AOM Logo August 2002


Mullikin/Strauss: Oboe Concertos

Peter Cooper, oboe

Academy of St. Martin in the Fields, conducted by the Sir Neville Marriner

SUMMIT DCD 320


David Aspinall

Cover Image

Roughly 50 percent of my record and CD collection is taken up with obscure works, mostly of the romantic and modern eras. I must admit I return to them infrequently. Probably most of the 20th century stuff has been played once, much not at all. Such is my discouraging experience, that I doubt that 100s of those unplayed discs will ever grace (or, more likely, grate on) my ears.

Therefore I am grateful to report that this recent work by a composer unknown to me, David Mullikin, has been played already on several occasions - and will be played again. I am partial to the oboe anyway, but even were it not so, no doubt Mullikin's accessible style, vivacity and melodiousness would have won me over. For this concerto has an abundance of kinetic energy, and technical bravura to go with its more fetching charms, including a plethora of audience pleasing attractions which, outside of the work of our best film composers, have been in short order for 3 generations. I refer, of course, to those essentials of the reactionary musical past - melody, harmony and, for lack of a technical peg to hang it on, what I would describe as pax musica. That in contradistinction from the malaise which has afflicted most so-called modern composers until the very recent past, bellum antimusicum, which, in self-contradiction to its claim to 'modernity', is actually a return to those primeval times before our benighted ancestors learned to prefer scales (i.e. melody), regular rhythm and form to musical chaos. (Which last phrase, I rush to aver, is an oxymoron anyhow, as recognizable melody, rhythm and form are exactly what distinguish music from mere sound.)

Therefore it is unalloyed pleasure to discover a David Mullikin, one of the next generation of 'modern' composers who seem to seek continuity with the past, rather than a punchup. Actually Mullikin records his 'great admiration for film music' in the CD notes. And one can detect that influence in his priorities, if not usually in his style itself. (Apart from a few moments when I thought to hear an echo of Bernard Herrmann at his most pastoral, e.g.

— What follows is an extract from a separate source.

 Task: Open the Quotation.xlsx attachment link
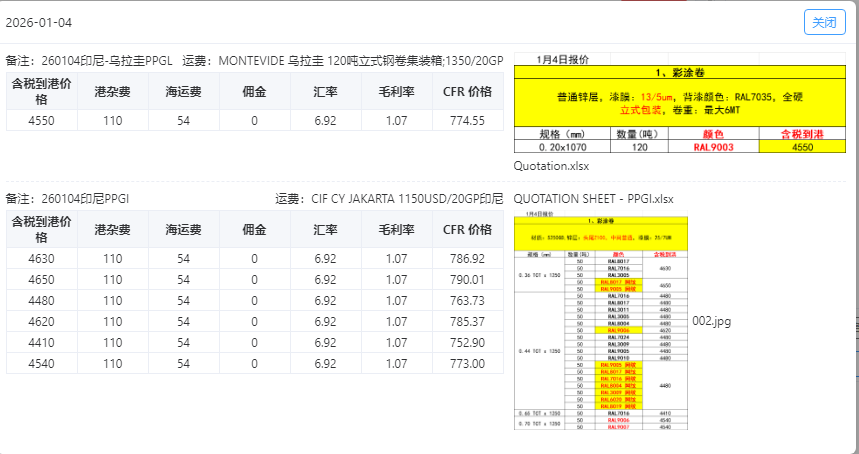(551, 166)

The Trouble with Harry.)

And if you, like this listener, are partial to pastoral, the CD also boasts a lovely performance of that fragrant autumnal fruit of another musical reactionary, the octogenarian Richard Strauss. His oboe concerto has long been a favourite of mine, harking back, as do the 4 Last Songs, written around the same time, to the youthful joy and aching longing of Till Eulenspiegel, Don Juan, and Death and Transfiguration, yet with a new depth and reflectiveness which were permitted to the elder Strauss after the enervating exertions of his Elektra period. Peter Cooper's tonal pallette and technique are admirably suited to both works, and Marriner's band is in top form. Especially if you don't know the Strauss, and/or have an (not too) adventurous bent, grab this CD.